Письма Вудхауза проливают свет и на «творческую лабораторию» Леоноры. «Я очень рад, что тебе понравился рассказ Снорки, — пишет он тому же Макейлу в 1932 году, и дата письма позволяет предполагать, что речь идет о „Дознании“. — По-моему, он великолепен. До чего обидно, что она пишет с таким трудом! Кстати, ты никогда не видел ее черновиков? Выглядит это так: Снорки забирается в кровать со стопкой тонюсенькой бумаги и одним из тех карандашей, которые почти не оставляют следа, и где-то четыре часа пишет одну страницу. На следующий день она пишет еще страницу, половину обводит в круг и ставит на первой странице какую-то закорючку, чтобы показать, откуда это читать. Предполагается, что, прочтя обведенное, нужно вернуться к первой странице, прочесть ее до конца и перейти к остатку второй, вставляя при этом кусочек из четвертой. И все это ее жуткими каракулями. Зато получается хорошо. Пожалуйста, повлияй на нее, чтобы она не бросала писать…»
Однако надеждам Вудхауза не суждено было сбыться: литературный труд остался для Леоноры лишь временным увлечением. Зимой 1932 года она вышла замуж за Питера Казалета, друга семьи Вудхаузов, богатого наследника и страстного любителя конного спорта. Через два года у нее родилась дочь Шеран, еще через два — сын Эдвард. После рождения второго ребенка она мечтала о третьем, в мае 1944 года легла на легкую операцию в лондонскую больницу и там скоропостижно скончалась от неожиданных осложнений. Ей едва исполнилось сорок.

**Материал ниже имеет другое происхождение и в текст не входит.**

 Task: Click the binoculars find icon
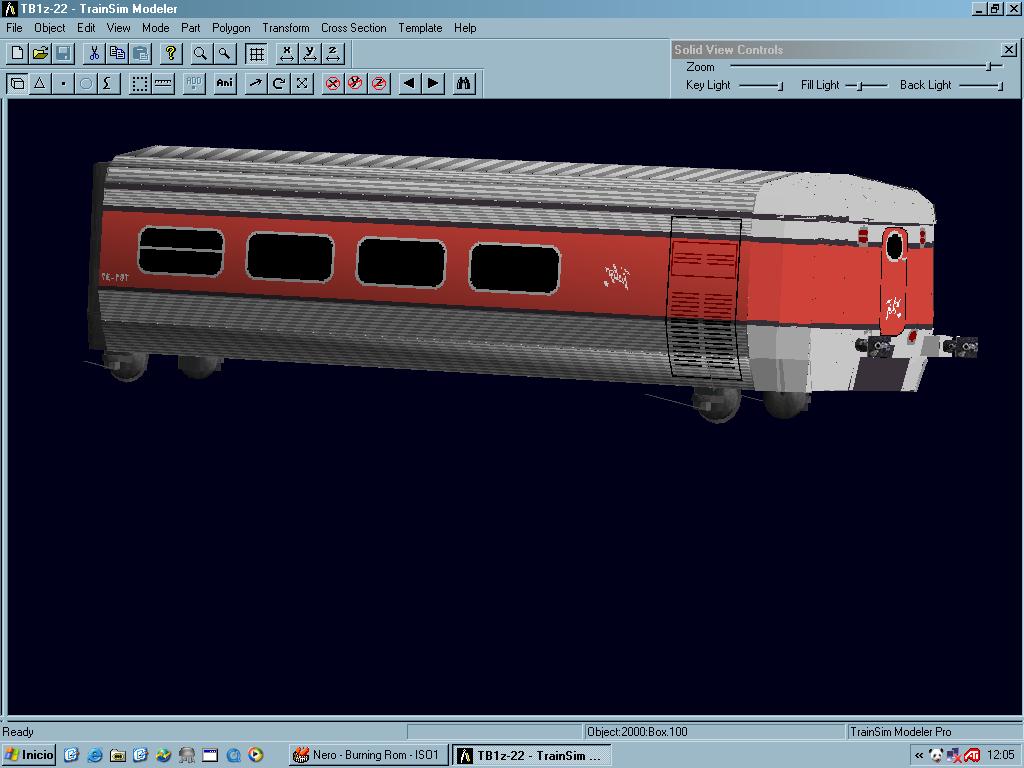[463, 83]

© А. Азов, перевод на русский язык и вступление. 2011
ЛОЭЛЬ ЙЕО
Дознание
Странная штука память.
В моей голове хранится уйма ненужных сведений. Например, сколько человек потребуется уложить цепочкой одного за другим, чтобы опоясать Землю, — ровно двадцать три миллиона пятьсот сорок девять тысяч сто пятнадцать. Или сколько в акре квадратных ярдов — четыре тысячи восемьсот сорок. Подобных мелочей я никогда не забываю. Зато в те редкие дни, когда мне удается выбраться в Лондон (а сельскому врачу, сами понимаете, не до разъездов по столицам), я постоянно оставляю дома список нужных покупок и только на обратном пути, когда поезд трогается со станции, вспоминаю, какие инструменты я собирался купить.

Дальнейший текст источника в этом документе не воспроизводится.